*Work instructions*
Please reproduce each line of the data below exactly as shown.
^^^^
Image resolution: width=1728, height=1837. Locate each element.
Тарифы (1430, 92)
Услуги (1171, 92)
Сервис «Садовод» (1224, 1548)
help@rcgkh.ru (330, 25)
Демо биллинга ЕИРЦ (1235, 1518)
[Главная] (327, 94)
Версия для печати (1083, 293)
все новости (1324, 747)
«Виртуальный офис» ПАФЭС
^^^^
*Output of the task*
Image resolution: width=1728, height=1837. Locate each element.
Тарифы (1430, 92)
Услуги (1171, 92)
Сервис «Садовод» (1224, 1548)
help@rcgkh.ru (330, 25)
Демо биллинга ЕИРЦ (1235, 1518)
[Главная] (327, 94)
Версия для печати (1083, 293)
все новости (1324, 747)
«Виртуальный офис» ПАФЭС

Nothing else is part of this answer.